**Work to complete:** Among the entries below, extract exactly the lines that run from the one with "The height and" through the one with "Select the PDF export format", both ends included.

**Exercise inputs:**
· · · · ·

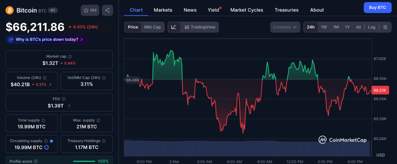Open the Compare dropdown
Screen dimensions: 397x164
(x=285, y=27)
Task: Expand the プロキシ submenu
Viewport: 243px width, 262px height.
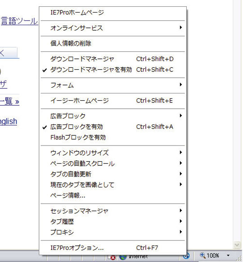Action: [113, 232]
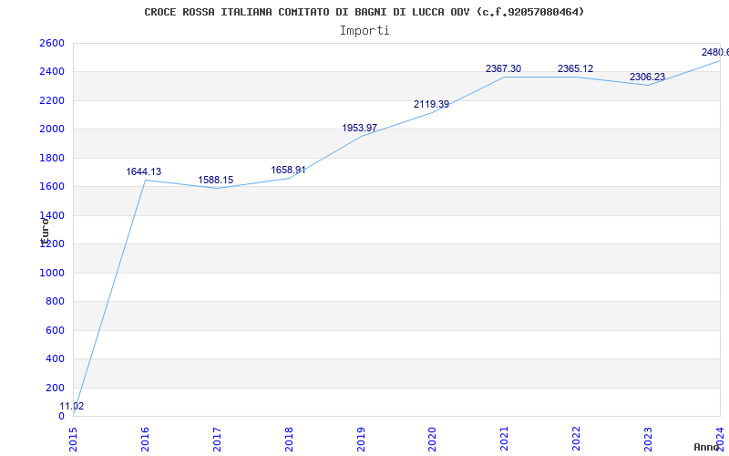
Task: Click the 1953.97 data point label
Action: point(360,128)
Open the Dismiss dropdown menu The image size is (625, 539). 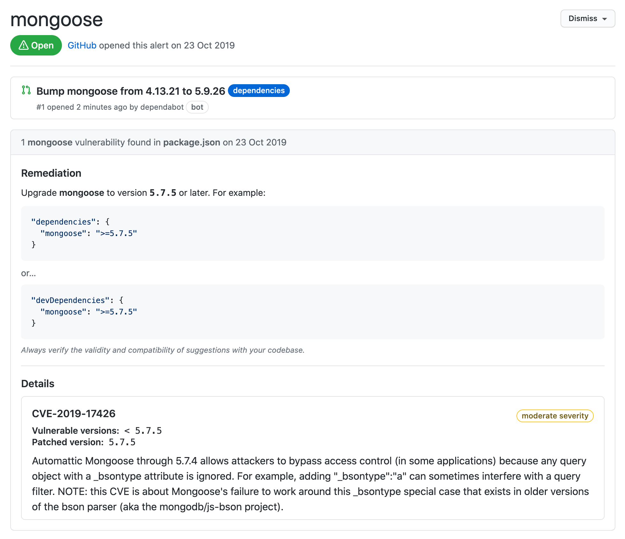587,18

· · · · ·

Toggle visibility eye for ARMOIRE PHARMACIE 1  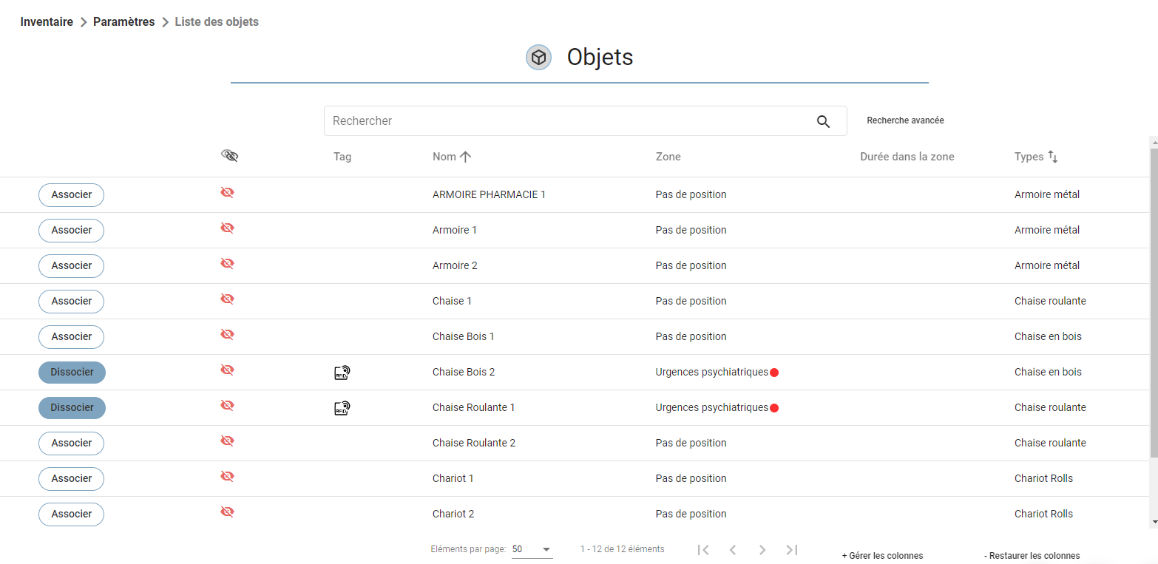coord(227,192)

· · · · ·

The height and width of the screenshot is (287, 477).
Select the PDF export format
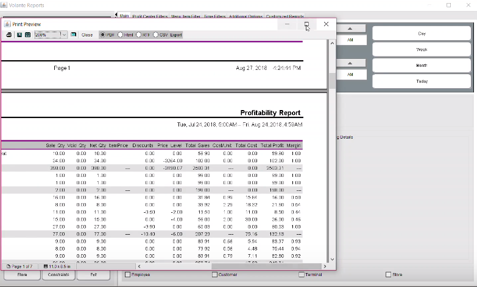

· · · · ·

**Written answer:**
The height and width of the screenshot is (287, 477).
Select the PDF export format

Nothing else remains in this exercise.